Trying to blame it on Frank and the "poor people living in mansions"-argument clearly avoids the central problems of predatory lending, and how Wall Street became an unregulated shadow bank completely free of any concept of a debt to equity ratio...

Combat Ready
02-26-2009, 01:21 PM
This article has been posted here before, and it's author has been shown to be a completely biased fuckwit avoiding facts in other articles he's written (defending Palin I believe)...

Trying to blame it on Frank and the "poor people living in mansions"-argument clearly avoids the central problems of predatory lending, and how Wall Street became an unregulated shadow bank completely free of any concept of a debt to equity ratio...

My point is that regulators contributed to the problem.

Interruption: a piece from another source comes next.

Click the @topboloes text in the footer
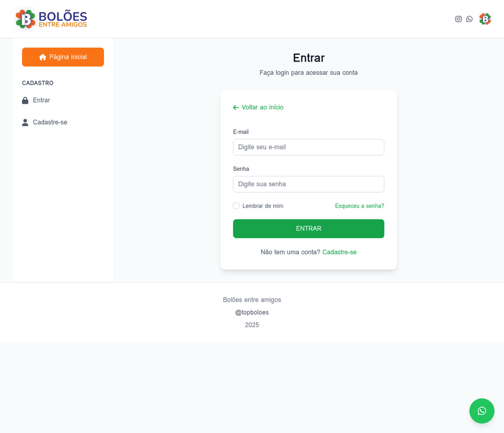Viewport: 504px width, 433px height. point(252,312)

I stand by that point.

WACF
02-26-2009, 01:43 PM
A Northern perspective on banking....it is a system where you are going to have to go.

The whole video is interesting...it is nice to have a PM that can think on his feet for once.

http://www.cnbc.com/id/15840232?video=1043703424

Combat Ready
02-26-2009, 02:04 PM
A Northern perspective on banking....it is a system where you are going to have to go.

The whole video is interesting...it is nice to have a PM that can think on his feet for once.

http://www.cnbc.com/id/15840232?video=1043703424

Thanks for posting. Quite informative and educational. This PM Harper is pretty sharp.

Interesting bit on the banks and how they've avoided a mess similar to ours.

I'm blown away that Canada has the lowest corporate tax rate in the G7...Never would have guessed that.

WACF
02-26-2009, 02:40 PM
Thanks for posting. Quite informative and educational. This PM Harper is pretty sharp.

Interesting bit on the banks and how they've avoided a mess similar to ours.

I'm blown away that Canada has the lowest corporate tax rate in the G7...Never would have guessed that.


I gotta chuckle out his response to concerns about oil sands oil being banned...pretty much said good luck with that.

PM Harper is an excellent speaker...too bad our media barely gives him a chance...his best interviews occur out of the country...and we don't hear about them unless you snoop around.

http://www.smalldeadanimals.com/pictures/co2cartoon.jpg

swage33
02-26-2009, 08:27 PM
Here's the problem...posted this in another thread under different arguments but, Bill Clinton politicized this mess. "I want everyone to own their own home"-Bill Clinton. People in Washington knew this was fucked up but they dare not come out against it. Politicians are more concerned about the next election than they are about right and wrong. Name one politician that could have come out against the poor and minorities that could have been re-elected. Not one...this mess had to run it's course...then blame could be assigned to the most unpopular man of the moment....Apey. Capitalists will make money any way they can...robotically...they will take advantage of any loopholes and push the parameters of any control. This is not evil....it is robotic, efficient and effective in achieving the goal of making money. Was more regulation needed?...yes! But who would propose it? It would have been political suicide.